Die Zahlen sind erschütternd: Kärnten meldet 2025 bereits 491 Privatkonkurse – der höchste Wert im Bundesländervergleich. Gleichzeitig mussten 296 Unternehmen Insolvenz anmelden, ein Plus von über elf Prozent im Vergleich zum Vorjahr. Viele dieser Fälle entstehen nicht durch „persönliches Missmanagement“, sondern durch ein wirtschaftliches System, das die Profite weniger über die Existenz der Mehrheit stellt. Die durchschnittliche Verschuldung pro Person liegt bei 89.000 Euro, während ganze Unternehmen mit Millionenbeträgen scheitern.
Doch diese Entwicklungen sind kein singuläres Phänomen. Schon 2022 warnte der Dachverband der Schuldnerberatungen vor massiven Teuerungen und einer steigenden Zahl von Privatkonkursen. Löhne, Sozialleistungen und Arbeitslosengeld reichten oft nicht, um Mieten, Energie oder Lebensmittel zu bezahlen. Die Pandemie hatte kurzfristig Zahlen gedrückt – durch Stundungen und Unterstützungen –, doch deren Ende führte zu noch gravierenderen Rückständen. Konsumkredite wurden für viele Menschen zu einer unüberwindbaren Last, nicht aber Immobilienkredite mit variablen Zinsen.
2023 offenbarte sich die Krise noch deutlicher: 18.500 Erstgespräche bei Schuldnerberatungen bedeuteten einen Anstieg um zehn Prozent gegenüber 2022. Besonders alarmierend ist die Kinderarmut: Über 350.000 Minderjährige sind von Armut oder sozialer Ausgrenzung bedroht. Die durchschnittlichen Schulden bei Hilfesuchenden liegen bei 60.000 Euro, bei einem monatlich verfügbaren Einkommen von rund 1.400 Euro – eine Situation, die viele Menschen daran hindert, überhaupt einen Privatkonkurs durchzuführen.

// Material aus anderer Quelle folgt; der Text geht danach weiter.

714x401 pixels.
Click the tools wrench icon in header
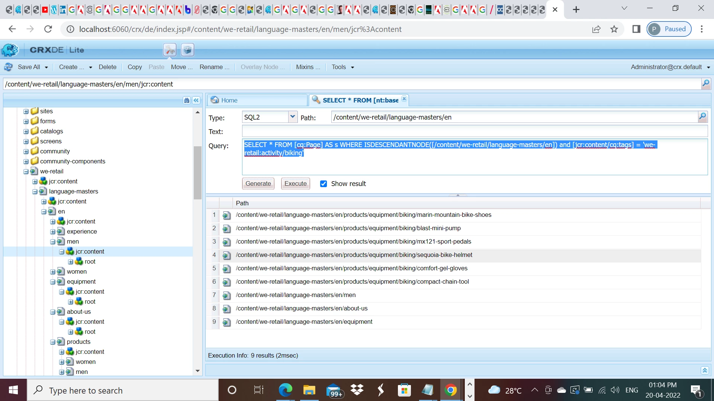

Auch junge Menschen geraten immer stärker in die Schuldenfalle: 2024 betraf jeder dritte Privatkonkurs in Salzburg Personen zwischen 25 und 40 Jahren, die oft in Niedriglohnsektoren beschäftigt sind. Die Kosten-Zinsen-Spirale treibt Schulden innerhalb weniger Jahre auf das Dreifache – ein Albtraum, aus dem kaum ein individueller Ausweg existiert.
In Niederösterreich zeigt sich ein ähnliches Bild: 9.071 Menschen suchten 2023 Hilfe bei der Schuldnerberatung, Tendenz steigend. Arbeitslosigkeit, niedrige Löhne, steigende Lebenshaltungskosten und teure Energie bringen viele „unverschuldet“ in Not. Die Beratungsstellen stoßen an ihre Kapazitätsgrenzen – Berater\:innen bearbeiten im Schnitt 460 Fälle pro Jahr und können nur einen Bruchteil der Not lindern.
Die Botschaft hinter diesen Zahlen ist klar: Es sind strukturelle Probleme, keine individuellen Fehler. Prekäre Arbeitsverhältnisse, zu niedrige Sozialleistungen, steigende Fixkosten und die unaufhörliche Profitlogik des Kapitalismus zwingen Menschen in existentielle Notlagen. Während einige wenige von Immobilien, Energie und Finanzmärkten profitieren, tragen Arbeiterinnen und Arbeiter, junge Menschen und Familien die volle Last.
Wer diese Entwicklung verstehen will, darf nicht bei der Schuldfrage stehenbleiben. Die Realität zeigt: Die Verschuldung, die Armut und die Unternehmenspleiten sind kein Unglück, sondern Ausdruck eines Systems, das auf maximale Profite und soziale Ungleichheit setzt. Die Rekordzahlen der Privat- und Firmeninsolvenzen in Kärnten, Salzburg, Niederösterreich und anderswo sind ein greifbarer Beweis dafür, dass die Krise nicht zufällig kommt – sie ist systemimmanent.